本当なら「アウアー光」や「相続用の粉」や「ワールドワイドウェブ」や「蒼ざめた馬のカクテル」や「私たちのラジウム夫人」のどれかが話に出てくるはず。読みふけるほどだったのなら。ねぇねぇ、聞いてと紹介したくなる話がいっぱい。
なのにありふれた元素名にちなむ話題に三分の一も費やしてお茶を濁している。それからメンデレーエフがノーベル化学賞をもらえなかった理由は希ガスの族がまるごと抜けていたからだと書いているが「ネオンの深紅色の光」と題したところに希ガスのうち5つも見つけたラムゼーの仕事が紹介されてはいてもそのような記述は見当たらない。
ちょっとがっかりしましたよ。読者をなめてはいけませんよ。
すみません。あとで読み返すと「メンデレーエフがノーベル化学賞をもらえなかった理由は希ガスの族がまるごと抜けていたからだ」とちゃんと書いてありました。これは私の読み落としでした。
高価な本だけれどBはホントにお薦め、優れた本。ウィットに富んだ文章でわかりやすくまとめているし、写真が秀逸。著者のセオドラ・グレイは写真を撮ったニック・マンに謝辞を表している。最初ニック・マンを、著者は元素コレクターでもあるのだが、作業場周辺に飛び散ったガドリニウムの粉末を掃除する作業員として雇ったがたちまちのうちに右腕となって素晴らしい写真を撮ってくれたと。
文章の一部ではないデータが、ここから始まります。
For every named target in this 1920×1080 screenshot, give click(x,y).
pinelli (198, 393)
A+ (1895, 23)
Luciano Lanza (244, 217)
びっくりし、少し悲しかったのは「Printed in China」。
「Made in China」だけじゃなくて「Printed in China」の時代も始まっている?
実は4月から「化学基礎」を教えることになってその足慣らしもあって、本を読みました。
「私たちのラジウム夫人」の内容は日を変えて紹介したいと思っています。